Location: Corn Host Plant Resistance ResearchTitle: PAST: the Pathway Association Study Tool for interpreting GWAS data in light of metabolic pathway data
Submitted to: Maize Genetics Conference Abstracts
Publication Type: Abstract Only
Publication Acceptance Date: 6/22/2020
Publication Date: 6/25/2020
Citation: Warburton, M.L., Thrash, A., Andorf, C.M. 2020. PAST: the Pathway Association Study Tool for interpreting GWAS data in light of metabolic pathway data. 62nd Maize Genetics Conference Abstracts. P222.
Interpretive Summary: The new computer analysis tool, PAST (the Pathway Association Study Tool) is now available online at MaizeGDB, Bioconductor, and Github. It is user friendly and offers a new interpretation of GWAS data. GWAS has become a very popular analysis to map the genes that influence traits of importance in plants, animals, and humans, but often provides results that are not straight-forward to interpret. PAST allows a better understanding of the biological mechanisms that the organism uses during development to express these traits. The output from PAST is easy to understand, useful, and relevant to breeding programs that aim to improve the trait. This poster shows where to find PAST and its user manual, and provides some examples where PAST was used in maize for interpreting GWAS data sets.

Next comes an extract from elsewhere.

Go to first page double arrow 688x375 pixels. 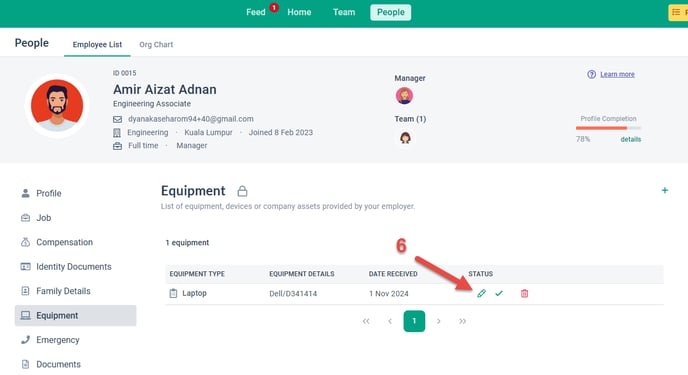point(366,321)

Technical Abstract: We present a recently developed bioinformatics method for interpreting genome-wide association study (GWAS) data using metabolic pathway analysis. PAST (Pathway Association Study Tool) has been used in several studies to find significant pathways and mechanisms explaining phenotypic traits of interest in plants. PAST has been implemented as a package for the R language. Two user-interfaces are provided; PAST can be run by loading the package in R and calling its methods, or by using an R Shiny guided user interface. An online, maize specific version of PAST has been (will be?) added to MaizeGDB. In testing, PAST completed analyses in up to one hour by processing data in parallel. PAST has many user-specified options for maximum customization. It has been used to analyze data from multiple independent maize GWAS panels on grain color, oil and fatty acid grain concentrations, corn earworm resistance, and aflatoxin accumulation resistance, with results that make clear and biological sense. PAST has also been used with GWAS data from other plant species. The user-friendliness and unequivocal results make PAST accessible and useful to researchers interested in associating metabolic pathways with GWAS datasets to better understand the genetic architecture and mechanisms affecting phenotypes. Links to Bioconductor, Github, and MaizeGDB, where PAST and the user manual can be accessed, are presented in this poster.